For those unfamiliar, Knuth's versioning scheme approaches pi and therefore never reaches 4.0 [0]

> In his seminal text layout system, TeX, and his equally brilliant typeface design system, METAFONT, Donald uses a versioning number system that asymptotically approaches perfection. The version numbers of TeX approach π (the current version is 3.14159265) and the version numbers of METAFONT approach e.

[0] http://sentimentalversioning.org/


You’re leaving out the best part! When he passes (hopefully not anytime soon[a]) the version number of TeX will become pi. Any and all bugs will become “features” at that point. Same with METAFONT; it’ll become e.

[a]: I’d love to get a full and complete set of The Art of Computer Programming (all volumes) written first (on his own time, of course), but I doubt that’ll actually happen. According to Wikipedia, there’s supposed to be 7 volumes, and he’s still working on the second half(?) of the 4th.


Someone may change his name to D. E. Knuth and continue to improve code. License allows that.

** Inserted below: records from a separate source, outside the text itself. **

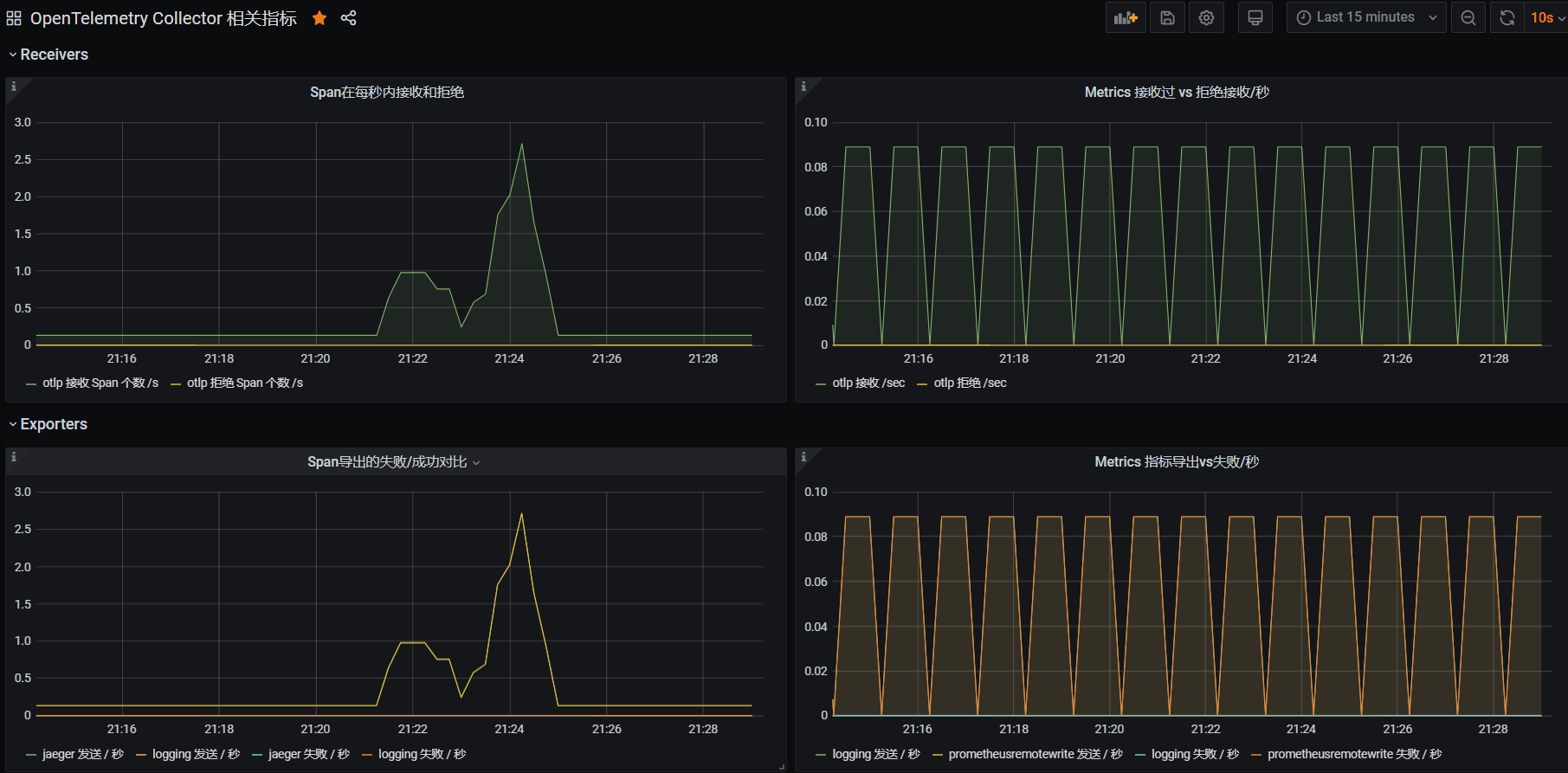Screen dimensions: 1568x773
Task: Mark dashboard as favorite with star icon
Action: click(319, 18)
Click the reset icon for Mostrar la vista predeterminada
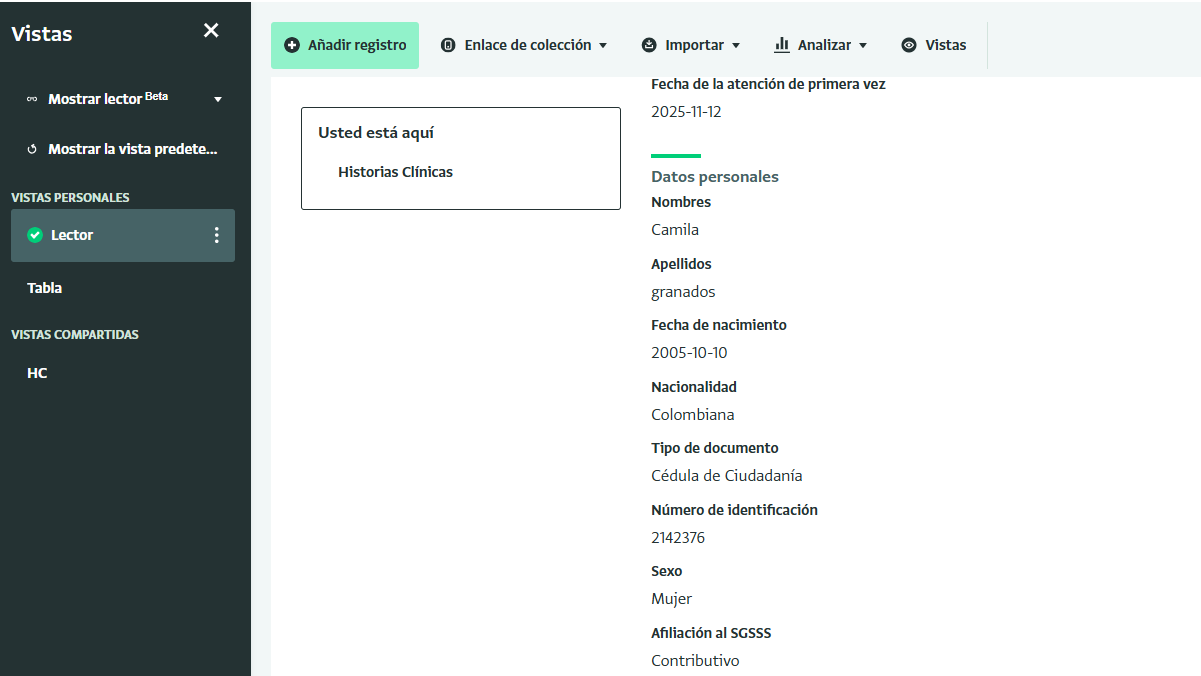The image size is (1201, 676). 32,149
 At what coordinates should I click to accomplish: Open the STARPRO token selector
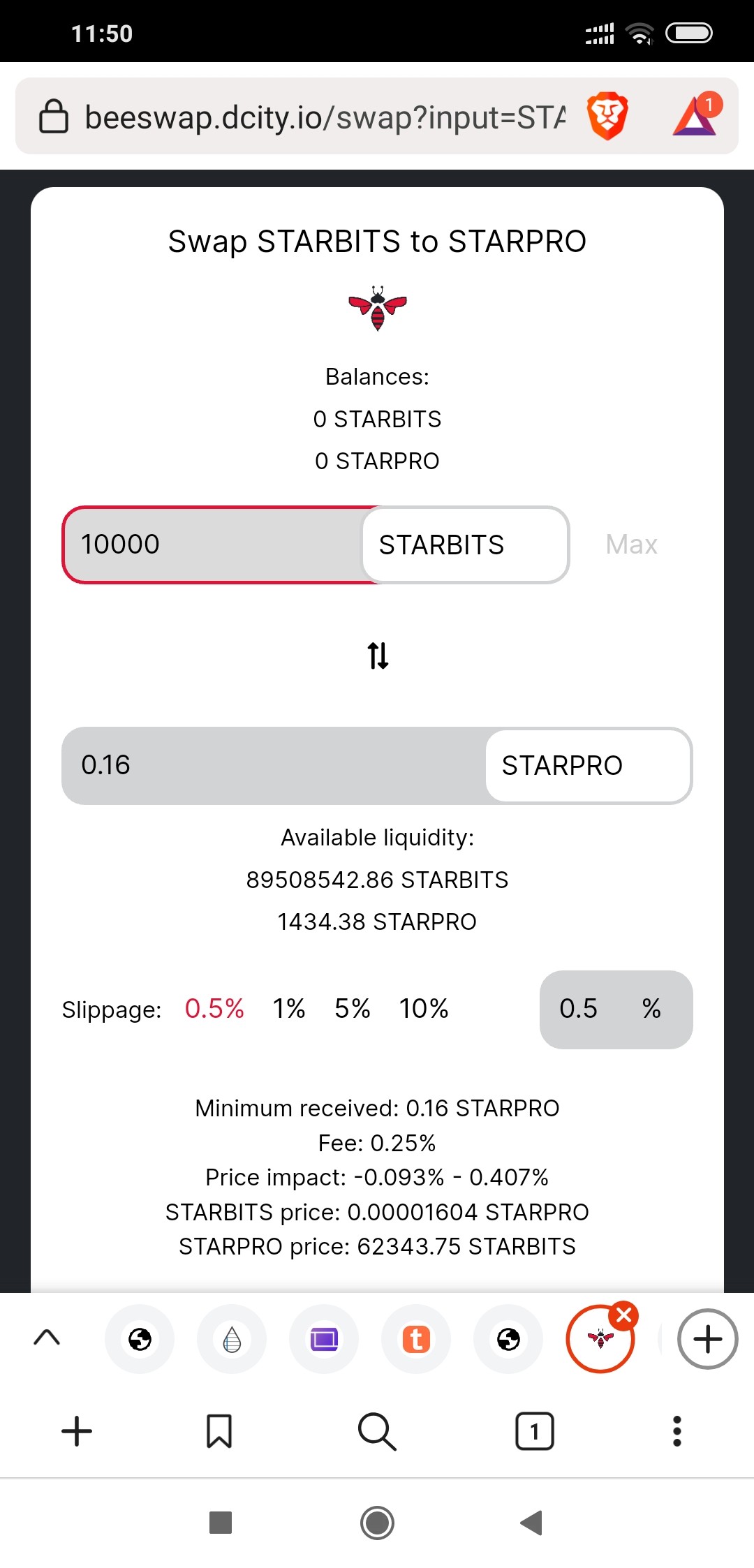(589, 765)
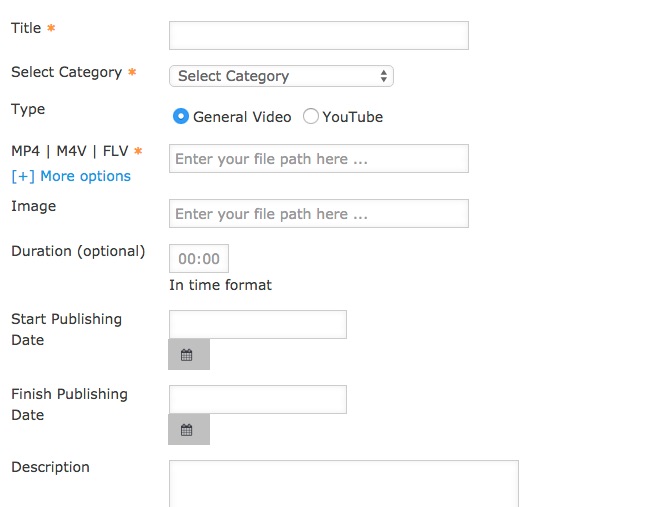Focus the Title text field

pyautogui.click(x=319, y=36)
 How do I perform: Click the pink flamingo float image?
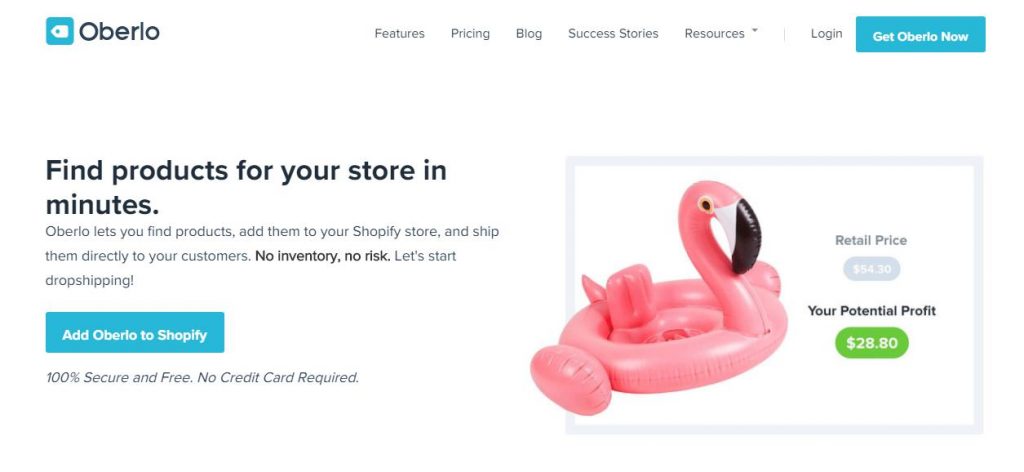point(660,298)
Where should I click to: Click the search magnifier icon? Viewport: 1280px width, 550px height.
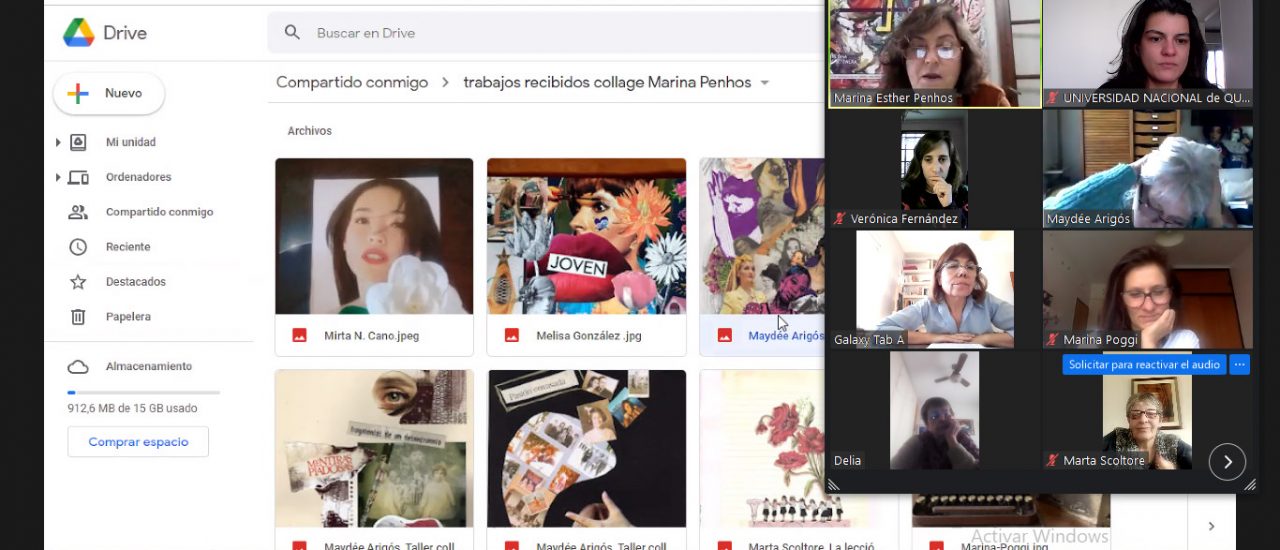pyautogui.click(x=292, y=33)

Why link to a fork instead of the main project? https://github.com/tectonic-typesetting/tectonic


The reason is that the main project is written in C whereas this fork uses Rust instead as explained in https://github.com/tectonic-typesetting/tectonic/issues/459


How much of that is auto-generated and pre-existing C code though? My dusty recollection from a while ago is that most of Tectonic's development is in Rust. It looks like the fork is trying to get rid of all the remaining C code?


Here is the percentages of different languages in the original tectonic repo: C: 80.5%, TeX: 7.8%, Rust 7.5%, C++ 4.0%, Other 0.2%

And here is the forked version: Rust 85.2%, TeX 7.3%, C 6.2%, C++ 1.2%, Shell 0.1%

So, looks like %80 more rust in this one (auto-generated and refactored)


That fork is quite curious, it seems like they've really gone out and created quite an active little fork, but haven't spent the time to explain what is different and interesting about their fork in the readme.


The about summarizes it:

> Experimental Oxidization of Tectonic the TeX/LaTeX engine.


Does "oxidization" mean "a port to the rust language" ?


Yes, "oxidation" as in "rusting" as in "converting to rust". It's a bit of fun wordplay. :)


...but it's forked from an existing Rust port of Latex.

That's the bit that intrigues me; what is the difference between this port and the original?


If seems to me that upstream is C. https://github.com/tectonic-typesetting/tectonic/



It seems you're linking to wrappers to the underlying https://github.com/tectonic-typesetting/tectonic/tree/master...


As I understand/recall - the intention was always to be a rust rewrite; the starting point was 'let's take all the C and wrap it in `unsafe`'.

The issue linked up-thread introduces this fork (~ a year ago) titling it '[convert to rust] everything' (emphasis mine), and going on to talk about 'pure rust' (again).

I think the main repo's issue at least would've been a clearer submission than the fork; I initially had the same reaction as above.


This “x implemented in y” is a curious thing we are seeing with growing frequency nowadays (imo). On the one hand, good for these folks, to be rewriting something old in a new way (be it language, library, or framework). On the other hand, could this be an indicator that we’ve reached a certain level where it is easier to rehash the ideas of the past than create new work or invent new ideas or applications? Maybe someone with a more classical education can comment on how this manifests in the arts?


Yeah, roughly something like doing cover versions of older songs but with modern, state of the art music arrangement. From what I know people do seem to love that.


The best way to learn a language is to port an existing tool to that language. Whether the rewrite is better depends on how you measure 'better', but what's certain is that someone gets to put 'I know Rust' on their CV.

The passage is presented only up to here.